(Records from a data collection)
__________

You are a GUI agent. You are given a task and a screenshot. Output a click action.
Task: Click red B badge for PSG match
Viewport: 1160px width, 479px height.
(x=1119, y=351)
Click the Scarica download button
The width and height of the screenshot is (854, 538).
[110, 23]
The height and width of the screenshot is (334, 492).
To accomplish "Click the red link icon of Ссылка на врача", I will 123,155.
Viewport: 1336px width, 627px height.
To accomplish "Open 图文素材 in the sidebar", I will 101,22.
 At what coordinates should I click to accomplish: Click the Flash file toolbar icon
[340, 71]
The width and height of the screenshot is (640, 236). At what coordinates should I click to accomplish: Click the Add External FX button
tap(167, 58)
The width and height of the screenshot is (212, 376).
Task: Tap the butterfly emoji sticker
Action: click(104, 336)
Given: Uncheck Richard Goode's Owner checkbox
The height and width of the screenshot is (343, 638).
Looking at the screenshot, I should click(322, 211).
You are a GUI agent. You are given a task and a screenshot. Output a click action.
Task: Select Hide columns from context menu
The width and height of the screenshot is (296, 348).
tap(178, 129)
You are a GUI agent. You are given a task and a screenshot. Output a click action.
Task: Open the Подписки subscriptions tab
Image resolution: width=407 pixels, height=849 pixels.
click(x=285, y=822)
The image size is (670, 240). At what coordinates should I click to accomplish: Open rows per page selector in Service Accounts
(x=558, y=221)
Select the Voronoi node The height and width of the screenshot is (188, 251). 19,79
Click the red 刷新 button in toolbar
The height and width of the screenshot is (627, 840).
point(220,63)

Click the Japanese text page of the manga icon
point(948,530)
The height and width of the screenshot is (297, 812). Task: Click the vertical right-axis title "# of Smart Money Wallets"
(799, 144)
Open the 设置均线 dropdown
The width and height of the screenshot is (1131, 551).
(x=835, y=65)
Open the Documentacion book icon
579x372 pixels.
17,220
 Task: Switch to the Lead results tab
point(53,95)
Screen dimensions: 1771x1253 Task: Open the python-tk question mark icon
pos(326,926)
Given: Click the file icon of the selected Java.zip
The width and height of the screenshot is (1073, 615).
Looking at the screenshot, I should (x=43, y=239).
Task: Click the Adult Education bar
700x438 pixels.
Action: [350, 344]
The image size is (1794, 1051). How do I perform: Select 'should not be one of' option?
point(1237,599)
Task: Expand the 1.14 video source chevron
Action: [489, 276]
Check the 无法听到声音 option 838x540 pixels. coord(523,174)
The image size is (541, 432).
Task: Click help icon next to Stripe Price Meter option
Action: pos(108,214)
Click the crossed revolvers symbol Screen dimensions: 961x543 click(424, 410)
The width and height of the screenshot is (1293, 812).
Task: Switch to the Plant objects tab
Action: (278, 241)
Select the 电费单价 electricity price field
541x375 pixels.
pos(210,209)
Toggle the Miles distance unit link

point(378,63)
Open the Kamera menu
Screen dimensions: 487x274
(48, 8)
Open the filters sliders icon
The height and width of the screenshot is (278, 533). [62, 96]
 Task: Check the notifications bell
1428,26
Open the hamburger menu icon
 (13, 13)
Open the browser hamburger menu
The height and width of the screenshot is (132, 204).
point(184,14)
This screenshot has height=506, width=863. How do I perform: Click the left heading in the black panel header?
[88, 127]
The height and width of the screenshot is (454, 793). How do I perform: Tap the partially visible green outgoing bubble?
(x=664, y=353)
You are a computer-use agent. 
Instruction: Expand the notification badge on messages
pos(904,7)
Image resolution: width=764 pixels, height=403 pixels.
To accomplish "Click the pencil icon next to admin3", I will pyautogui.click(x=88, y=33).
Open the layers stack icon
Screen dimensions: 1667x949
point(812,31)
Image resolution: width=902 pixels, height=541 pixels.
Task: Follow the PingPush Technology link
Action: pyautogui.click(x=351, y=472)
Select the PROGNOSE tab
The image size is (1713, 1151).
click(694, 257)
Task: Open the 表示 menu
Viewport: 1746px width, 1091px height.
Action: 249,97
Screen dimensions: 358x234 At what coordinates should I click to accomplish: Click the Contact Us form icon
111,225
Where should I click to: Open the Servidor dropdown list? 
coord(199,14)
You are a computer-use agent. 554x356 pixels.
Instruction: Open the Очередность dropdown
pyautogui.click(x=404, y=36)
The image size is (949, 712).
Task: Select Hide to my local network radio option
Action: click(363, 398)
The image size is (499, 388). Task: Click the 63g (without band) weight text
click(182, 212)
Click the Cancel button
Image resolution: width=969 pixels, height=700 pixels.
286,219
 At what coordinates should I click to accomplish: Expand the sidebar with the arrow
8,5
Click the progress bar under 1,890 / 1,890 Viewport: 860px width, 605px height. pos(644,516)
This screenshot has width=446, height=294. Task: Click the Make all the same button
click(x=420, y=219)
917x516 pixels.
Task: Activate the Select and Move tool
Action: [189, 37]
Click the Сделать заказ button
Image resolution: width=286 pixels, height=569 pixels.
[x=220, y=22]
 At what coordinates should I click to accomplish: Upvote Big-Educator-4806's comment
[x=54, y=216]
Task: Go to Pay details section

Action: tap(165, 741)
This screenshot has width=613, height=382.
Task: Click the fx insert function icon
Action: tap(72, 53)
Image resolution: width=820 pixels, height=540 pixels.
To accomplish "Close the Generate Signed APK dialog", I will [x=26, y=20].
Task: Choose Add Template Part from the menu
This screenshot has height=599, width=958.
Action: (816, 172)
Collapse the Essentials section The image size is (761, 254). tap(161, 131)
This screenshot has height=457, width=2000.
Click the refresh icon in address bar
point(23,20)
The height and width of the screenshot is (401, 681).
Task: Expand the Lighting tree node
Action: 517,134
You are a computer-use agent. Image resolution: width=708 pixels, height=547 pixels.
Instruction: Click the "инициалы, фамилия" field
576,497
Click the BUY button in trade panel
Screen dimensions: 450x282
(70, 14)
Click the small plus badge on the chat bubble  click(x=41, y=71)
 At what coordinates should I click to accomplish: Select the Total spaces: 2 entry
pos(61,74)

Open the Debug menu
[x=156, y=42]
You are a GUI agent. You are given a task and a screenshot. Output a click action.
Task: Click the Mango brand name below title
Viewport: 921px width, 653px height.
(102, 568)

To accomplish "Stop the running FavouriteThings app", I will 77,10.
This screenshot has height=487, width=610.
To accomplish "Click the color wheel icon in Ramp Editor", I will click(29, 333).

__________

Convert every line of the entries above into a JSON list of strings, one string per line, omitting blank lines.

[
  "You are a GUI agent. You are given a task and a screenshot. Output a click action.",
  "Task: Click red B badge for PSG match",
  "Viewport: 1160px width, 479px height.",
  "(x=1119, y=351)",
  "Click the Scarica download button",
  "The width and height of the screenshot is (854, 538).",
  "[110, 23]",
  "The height and width of the screenshot is (334, 492).",
  "To accomplish \"Click the red link icon of Ссылка на врача\", I will 123,155.",
  "Viewport: 1336px width, 627px height.",
  "To accomplish \"Open 图文素材 in the sidebar\", I will 101,22.",
  " At what coordinates should I click to accomplish: Click the Flash file toolbar icon",
  "[340, 71]",
  "The width and height of the screenshot is (640, 236). At what coordinates should I click to accomplish: Click the Add External FX button",
  "tap(167, 58)",
  "The width and height of the screenshot is (212, 376).",
  "Task: Tap the butterfly emoji sticker",
  "Action: click(104, 336)",
  "Given: Uncheck Richard Goode's Owner checkbox",
  "The height and width of the screenshot is (343, 638).",
  "Looking at the screenshot, I should click(322, 211).",
  "You are a GUI agent. You are given a task and a screenshot. Output a click action.",
  "Task: Select Hide columns from context menu",
  "The width and height of the screenshot is (296, 348).",
  "tap(178, 129)",
  "You are a GUI agent. You are given a task and a screenshot. Output a click action.",
  "Task: Open the Подписки subscriptions tab",
  "Image resolution: width=407 pixels, height=849 pixels.",
  "click(x=285, y=822)",
  "The image size is (670, 240). At what coordinates should I click to accomplish: Open rows per page selector in Service Accounts",
  "(x=558, y=221)",
  "Select the Voronoi node The height and width of the screenshot is (188, 251). 19,79",
  "Click the red 刷新 button in toolbar",
  "The height and width of the screenshot is (627, 840).",
  "point(220,63)",
  "Click the Japanese text page of the manga icon",
  "point(948,530)",
  "The height and width of the screenshot is (297, 812). Task: Click the vertical right-axis title \"# of Smart Money Wallets\"",
  "(799, 144)",
  "Open the 设置均线 dropdown",
  "The width and height of the screenshot is (1131, 551).",
  "(x=835, y=65)",
  "Open the Documentacion book icon",
  "579x372 pixels.",
  "17,220",
  " Task: Switch to the Lead results tab",
  "point(53,95)",
  "Screen dimensions: 1771x1253 Task: Open the python-tk question mark icon",
  "pos(326,926)",
  "Given: Click the file icon of the selected Java.zip",
  "The width and height of the screenshot is (1073, 615).",
  "Looking at the screenshot, I should (x=43, y=239).",
  "Task: Click the Adult Education bar",
  "700x438 pixels.",
  "Action: [350, 344]",
  "The image size is (1794, 1051). How do I perform: Select 'should not be one of' option?",
  "point(1237,599)",
  "Task: Expand the 1.14 video source chevron",
  "Action: [489, 276]",
  "Check the 无法听到声音 option 838x540 pixels. coord(523,174)",
  "The image size is (541, 432).",
  "Task: Click help icon next to Stripe Price Meter option",
  "Action: pos(108,214)",
  "Click the crossed revolvers symbol Screen dimensions: 961x543 click(424, 410)",
  "The width and height of the screenshot is (1293, 812).",
  "Task: Switch to the Plant objects tab",
  "Action: (278, 241)",
  "Select the 电费单价 electricity price field",
  "541x375 pixels.",
  "pos(210,209)",
  "Toggle the Miles distance unit link",
  "point(378,63)",
  "Open the Kamera menu",
  "Screen dimensions: 487x274",
  "(48, 8)",
  "Open the filters sliders icon",
  "The height and width of the screenshot is (278, 533). [62, 96]",
  " Task: Check the notifications bell",
  "1428,26",
  "Open the hamburger menu icon",
  " (13, 13)",
  "Open the browser hamburger menu",
  "The height and width of the screenshot is (132, 204).",
  "point(184,14)",
  "This screenshot has height=506, width=863. How do I perform: Click the left heading in the black panel header?",
  "[88, 127]",
  "The height and width of the screenshot is (454, 793). How do I perform: Tap the partially visible green outgoing bubble?",
  "(x=664, y=353)",
  "You are a computer-use agent. ",
  "Instruction: Expand the notification badge on messages",
  "pos(904,7)",
  "Image resolution: width=764 pixels, height=403 pixels.",
  "To accomplish \"Click the pencil icon next to admin3\", I will pyautogui.click(x=88, y=33).",
  "Open the layers stack icon",
  "Screen dimensions: 1667x949",
  "point(812,31)",
  "Image resolution: width=902 pixels, height=541 pixels.",
  "Task: Follow the PingPush Technology link",
  "Action: pyautogui.click(x=351, y=472)",
  "Select the PROGNOSE tab",
  "The image size is (1713, 1151).",
  "click(694, 257)",
  "Task: Open the 表示 menu",
  "Viewport: 1746px width, 1091px height.",
  "Action: 249,97",
  "Screen dimensions: 358x234 At what coordinates should I click to accomplish: Click the Contact Us form icon",
  "111,225",
  "Where should I click to: Open the Servidor dropdown list? ",
  "coord(199,14)",
  "You are a computer-use agent. 554x356 pixels.",
  "Instruction: Open the Очередность dropdown",
  "pyautogui.click(x=404, y=36)",
  "The image size is (949, 712).",
  "Task: Select Hide to my local network radio option",
  "Action: click(363, 398)",
  "The image size is (499, 388). Task: Click the 63g (without band) weight text",
  "click(182, 212)",
  "Click the Cancel button",
  "Image resolution: width=969 pixels, height=700 pixels.",
  "286,219",
  " At what coordinates should I click to accomplish: Expand the sidebar with the arrow",
  "8,5",
  "Click the progress bar under 1,890 / 1,890 Viewport: 860px width, 605px height. pos(644,516)",
  "This screenshot has width=446, height=294. Task: Click the Make all the same button",
  "click(x=420, y=219)",
  "917x516 pixels.",
  "Task: Activate the Select and Move tool",
  "Action: [189, 37]",
  "Click the Сделать заказ button",
  "Image resolution: width=286 pixels, height=569 pixels.",
  "[x=220, y=22]",
  " At what coordinates should I click to accomplish: Upvote Big-Educator-4806's comment",
  "[x=54, y=216]",
  "Task: Go to Pay details section",
  "Action: tap(165, 741)",
  "This screenshot has width=613, height=382.",
  "Task: Click the fx insert function icon",
  "Action: tap(72, 53)",
  "Image resolution: width=820 pixels, height=540 pixels.",
  "To accomplish \"Close the Generate Signed APK dialog\", I will [x=26, y=20].",
  "Task: Choose Add Template Part from the menu",
  "This screenshot has height=599, width=958.",
  "Action: (816, 172)",
  "Collapse the Essentials section The image size is (761, 254). tap(161, 131)",
  "This screenshot has height=457, width=2000.",
  "Click the refresh icon in address bar",
  "point(23,20)",
  "The height and width of the screenshot is (401, 681).",
  "Task: Expand the Lighting tree node",
  "Action: 517,134",
  "You are a computer-use agent. Image resolution: width=708 pixels, height=547 pixels.",
  "Instruction: Click the \"инициалы, фамилия\" field",
  "576,497",
  "Click the BUY button in trade panel",
  "Screen dimensions: 450x282",
  "(70, 14)",
  "Click the small plus badge on the chat bubble  click(x=41, y=71)",
  " At what coordinates should I click to accomplish: Select the Total spaces: 2 entry",
  "pos(61,74)",
  "Open the Debug menu",
  "[x=156, y=42]",
  "You are a GUI agent. You are given a task and a screenshot. Output a click action.",
  "Task: Click the Mango brand name below title",
  "Viewport: 921px width, 653px height.",
  "(102, 568)",
  "To accomplish \"Stop the running FavouriteThings app\", I will 77,10.",
  "This screenshot has height=487, width=610.",
  "To accomplish \"Click the color wheel icon in Ramp Editor\", I will click(29, 333)."
]